By Ryan Lund
It started hours before the games began, with a souvenir hockey puck that mistakenly pitted Michigan State against “Michigan University,” and continued into Saturday afternoon, as mild temperatures delayed puck drop for nearly two hours.
But while this year’s Hockey City Classic pitted Miami-Ohio, Western Michigan, Michigan and Michigan State against poor ice conditions and an announced attendance of just 22,751 at 61,500-seat Soldier Field, Miami coach Enrico Blasi says that his team would do it all again.
“If they invite us to come back again, we’re here,” Blasi said. “This is a great thing for our game, for college hockey.
The RedHawks knocked off National Collegiate Hockey Conference rival Western Michigan 4-3 to kick off the event, before Michigan blasted Michigan State 4-1 in the night game.
Originally slated for a 3 p.m. start time, Miami and Western Michigan spent over an hour in the locker room before the game finally got underway at 4:40 p.m.
Meanwhile, Michigan and Michigan State were pushed back to 8:40 p.m.
“After last night, I didn’t think that there was much hope that we’d have this today,” Michigan State coach Tom Anastos said.
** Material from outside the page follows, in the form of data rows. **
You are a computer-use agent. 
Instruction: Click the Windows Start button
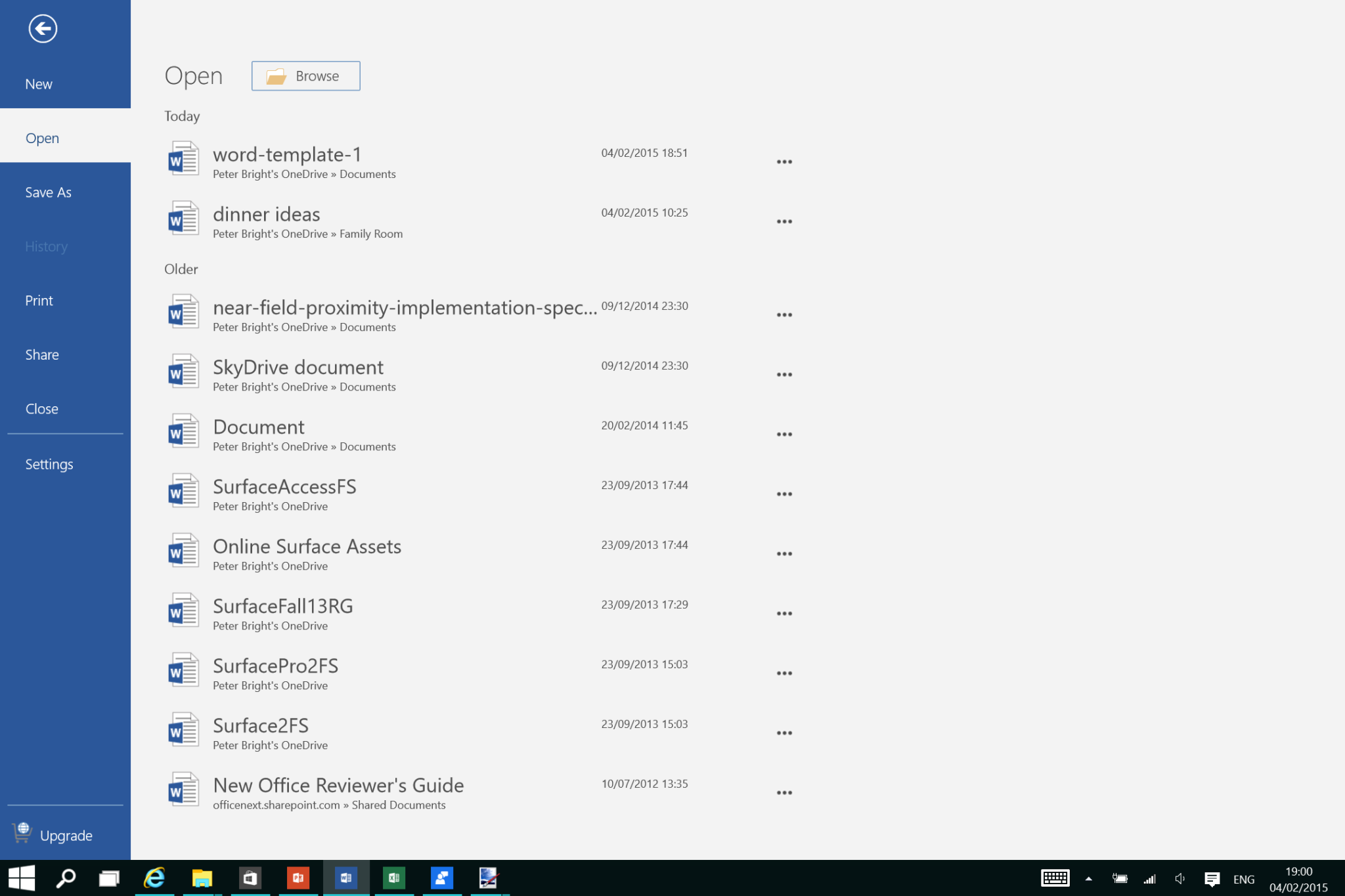point(22,878)
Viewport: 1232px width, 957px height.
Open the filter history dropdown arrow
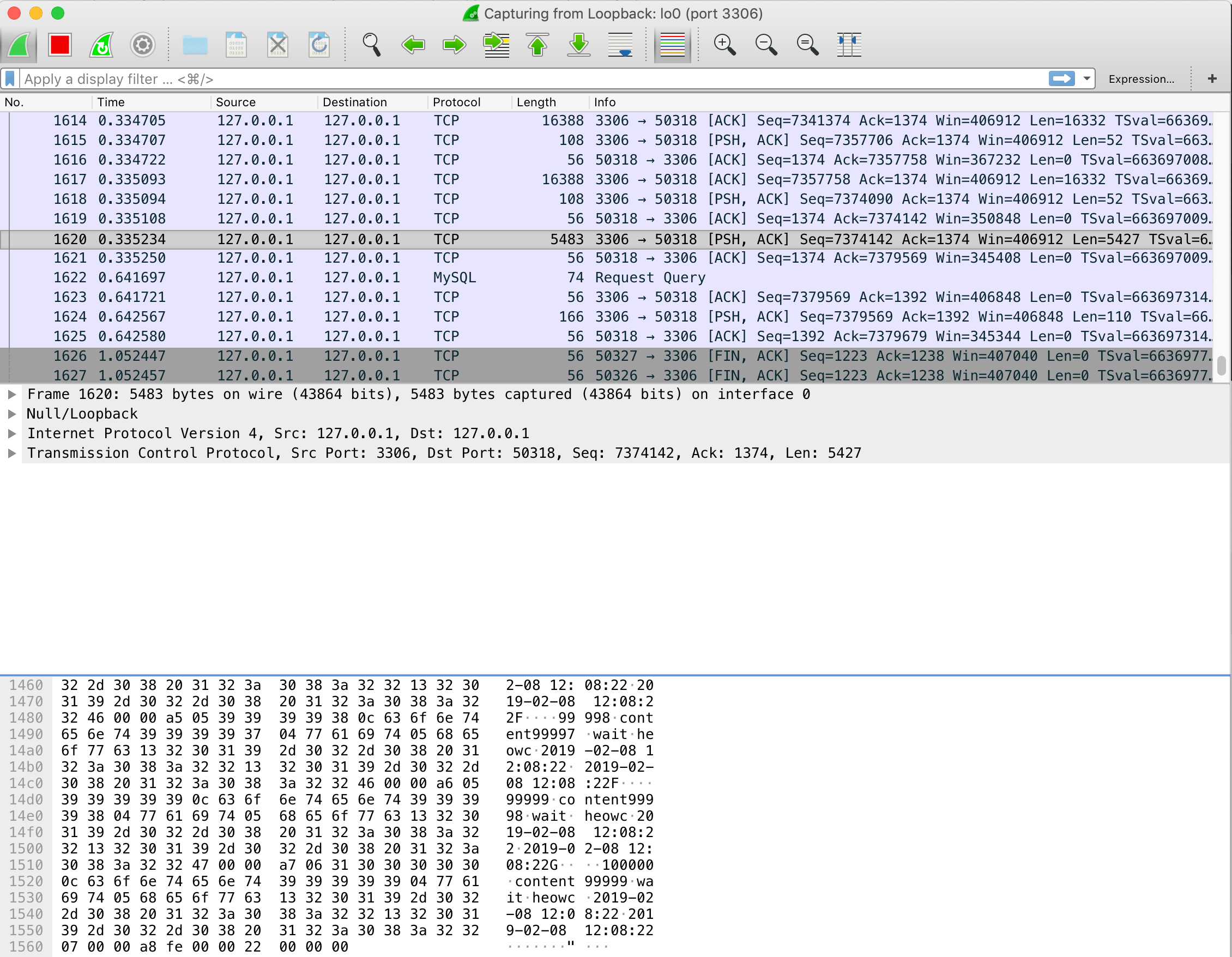1086,78
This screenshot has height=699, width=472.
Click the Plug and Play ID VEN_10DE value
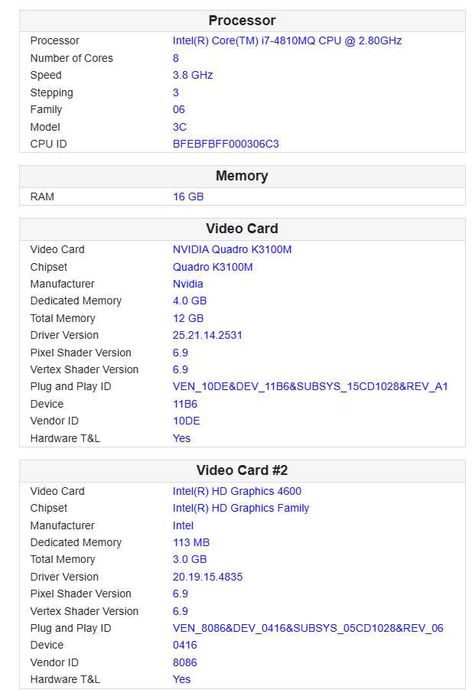310,387
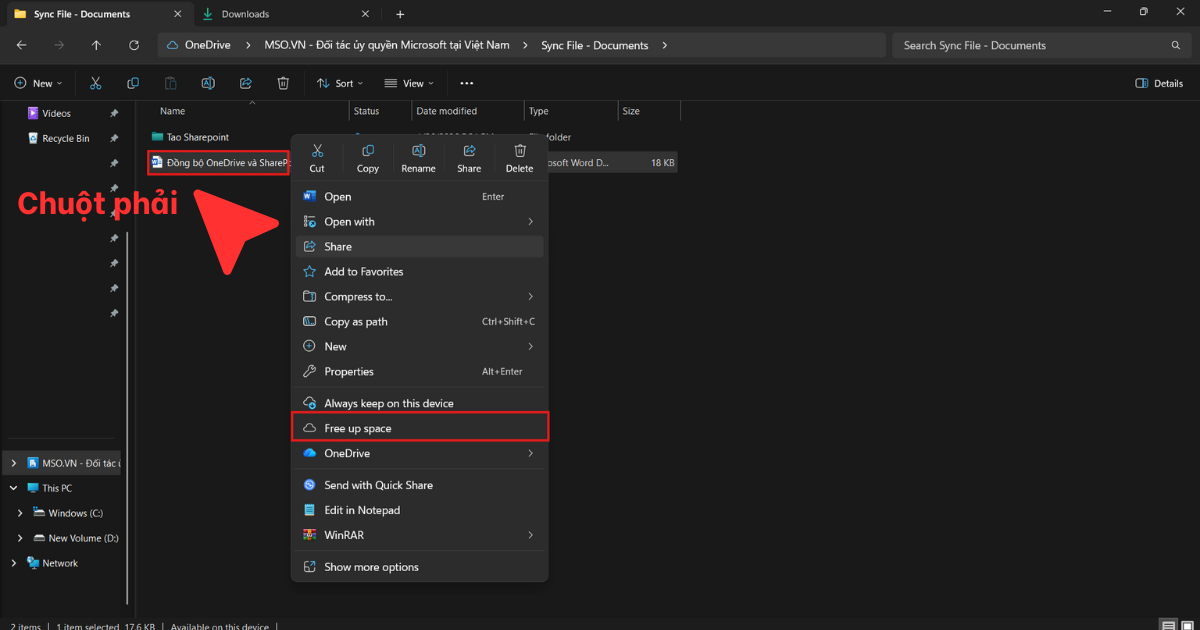This screenshot has height=630, width=1200.
Task: Open a new tab with the plus button
Action: [400, 14]
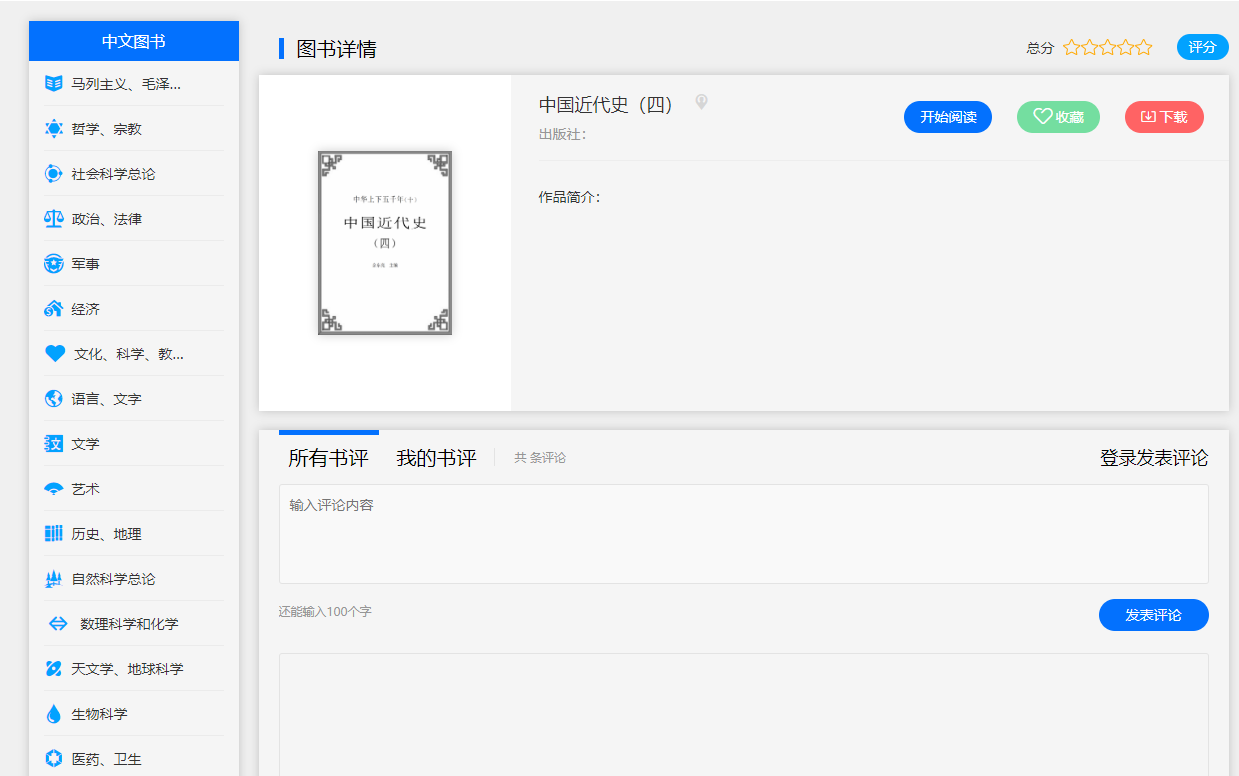
Task: Rate the book with the first star
Action: [x=1072, y=47]
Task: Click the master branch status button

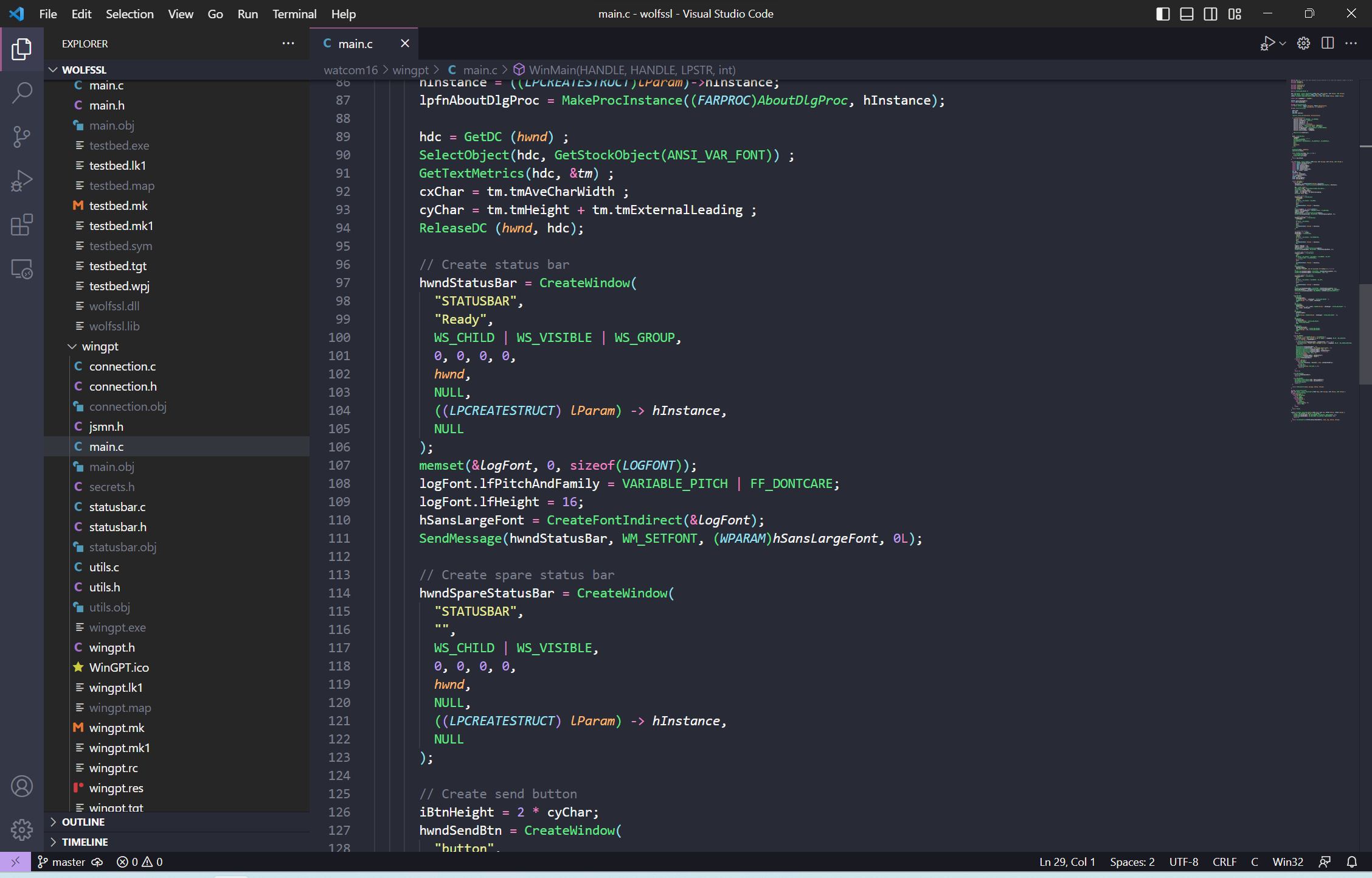Action: [61, 862]

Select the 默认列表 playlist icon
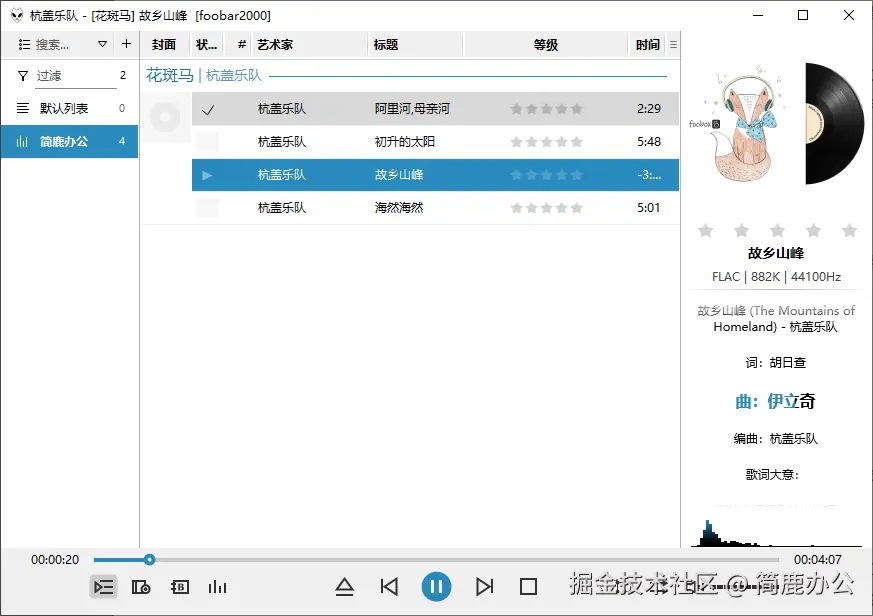22,108
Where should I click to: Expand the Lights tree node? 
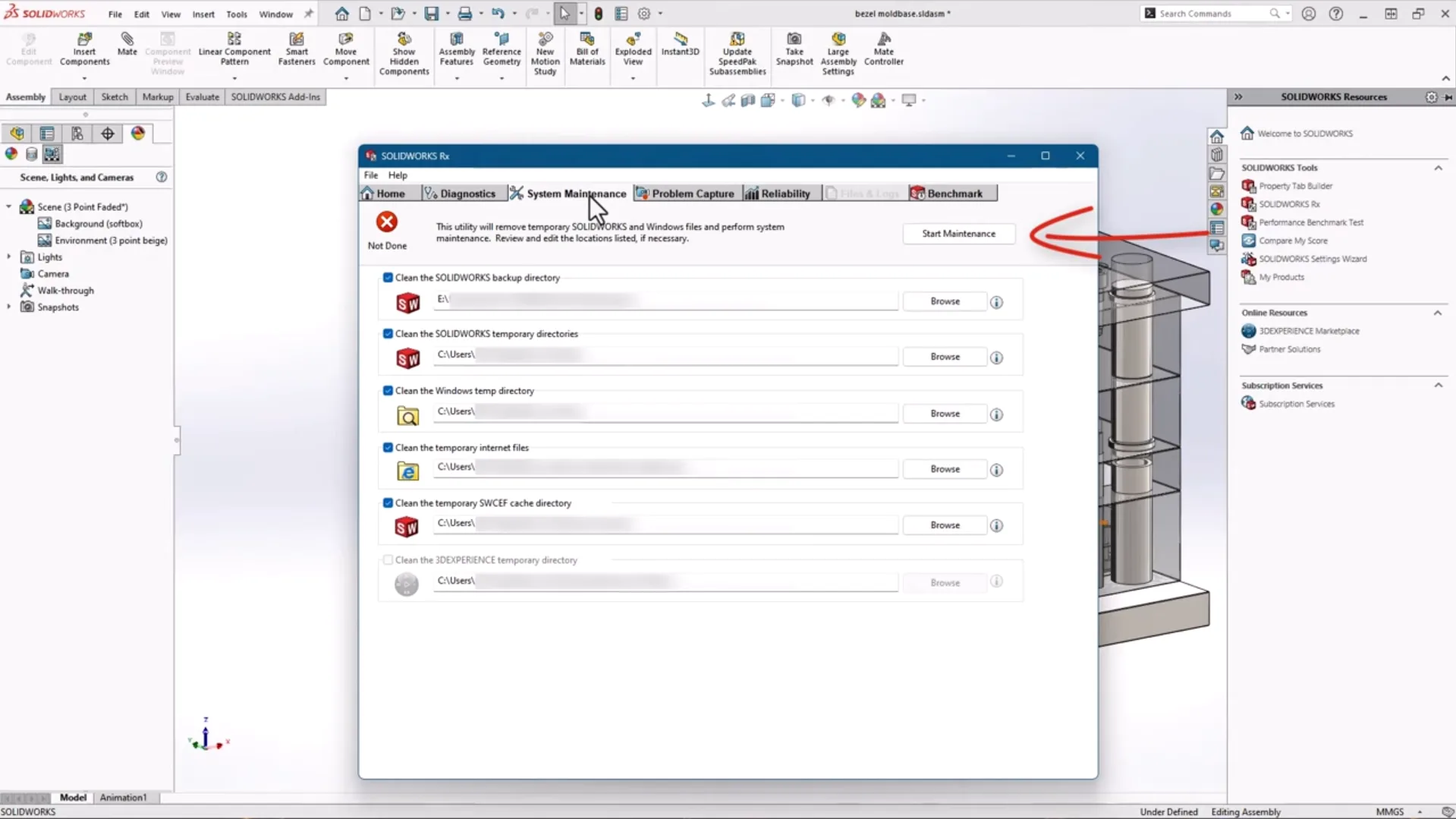pos(9,257)
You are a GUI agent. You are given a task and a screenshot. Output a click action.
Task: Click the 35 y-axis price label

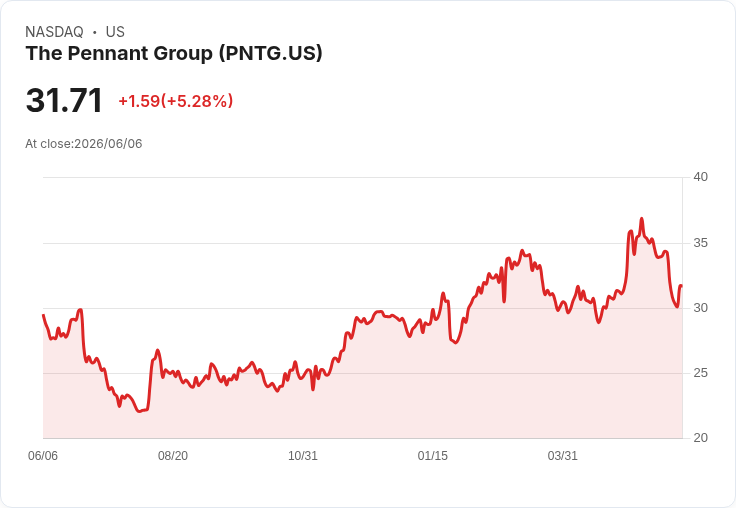tap(700, 243)
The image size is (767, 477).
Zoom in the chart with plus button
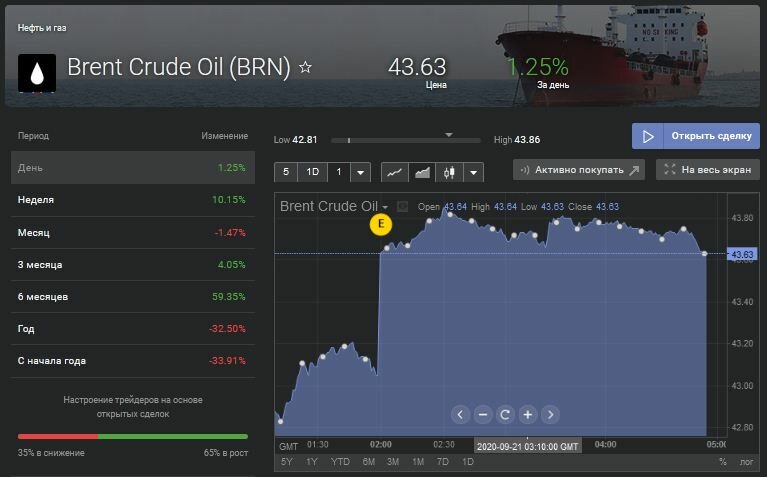pyautogui.click(x=528, y=414)
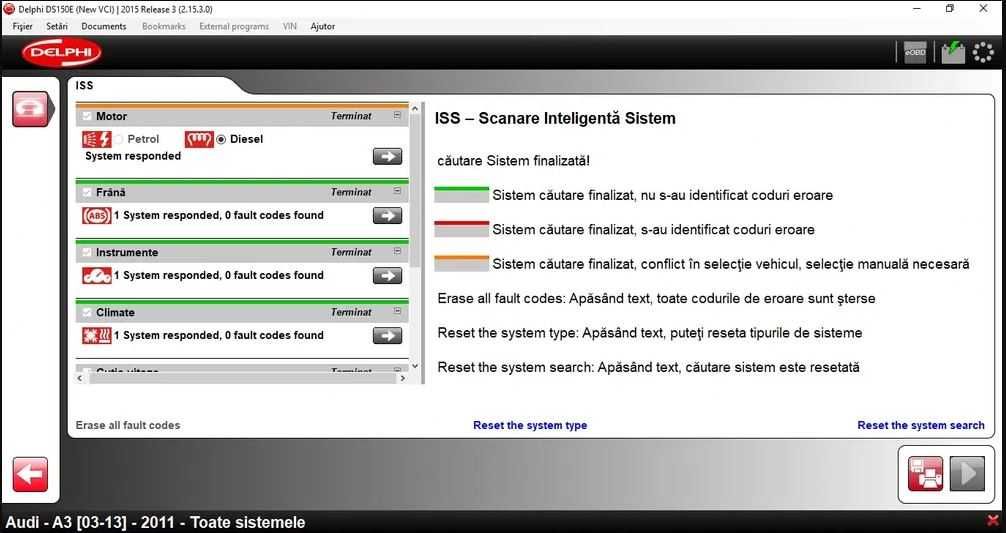Click Reset the system search link

click(x=921, y=425)
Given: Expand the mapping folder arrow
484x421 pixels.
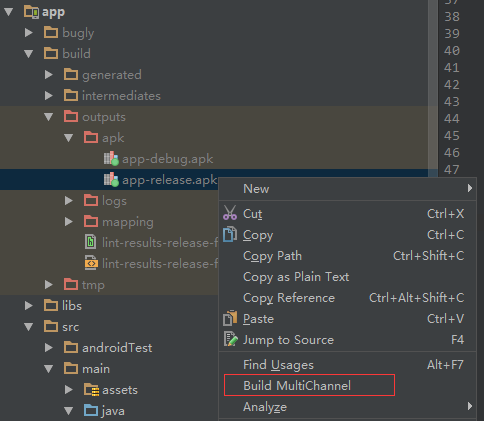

Temperatures hovered in the low 40s throughout the afternoon, as crews worked to make the surface playable while game one was continually pushed back.
According to Western Michigan freshman Aidan Muir, the delays began to wear on the players.
“When you’re told to wait half an hour, you adjust to that, and then you need to wait another half-hour, then another half-hour, it gets rough,” Muir said. “But you’ve got to find a way around it. You need to eat while you’re waiting, you need to stretch and stay mentally prepared.”
Meanwhile, Blasi and the RedHawk’s coaching staff did their best to keep the team on its toes.
“We tried to get them going again and into their routine every time we got a half hour we were going to be delayed,” Blasi said. “… But after the third one they were calling my bluff, so I’m glad that we got the game in.”
Western Michigan spotted the RedHawks a 4-0 lead through the first two periods but the Broncos stormed back in the third, scoring three times in the final period.
“There’s no moral victories in sport,” Broncos coach Andy Murray said. “I did like the battle of our team in the third period, to come back under tough circumstances, a scenario where I believe that a lot of teams would have just walked away from this rink.”
Miami and WMU struggled to generate chances throughout the game, as the puck seemingly refused to lay flat on the ice.
“You can’t try and make the fancy play,” Miami freshman Louie Belpedio said. “All the goals were ugly, that’s what it takes sometimes, and I think we were able to do that a little better than they were, and that’s why we won tonight.”
However, by the time Big 10 rivals Michigan and Michigan State made their way down the tunnel, the ice appeared to have improved, as Wolverines sophomore Michael Downing ripped home a rare chance from the blue line, the first long-range goal on the day.
“Last night there was little chips and kind of holes, tonight it was just a little soft,” Michigan State junior Michael Ferrantino said. “The ice was actually better than we thought it was going to be.”
At this point, both teams should be accustomed to outdoor ice after setting a college hockey attendance record back in 2010, drawing more than 113,000 fans to Michigan Stadium for the Big Chill at the Big House.
Michigan has now played in seven outdoor games – more than any other team in college hockey – but despite the conditions and a smaller crowd, Wolverines coach Red Berenson is still a believer.
“I played most of my hockey as a kid outdoors, and then it was a treat to play indoors, and now, for these kids, they play all their hockey indoors and it’s a treat to play outdoors., Berenson said following practice Friday.
But while the players and coaches appear to have an appetite for outdoor hockey, attendance at the event was sparse, with entire sections of the nearly 62,000-seat stadium’s lower bowl left virtually empty.
Still, with pep bands stationed behind each goaltender, and healthy contingents from WMU and Miami tagging out for fans from Michigan and MSU, Blasi was quick to dismiss the relatively poor turnaround as a non-factor.
“I couldn’t tell. From the bench we could feel the energy behind us,” Blasi said.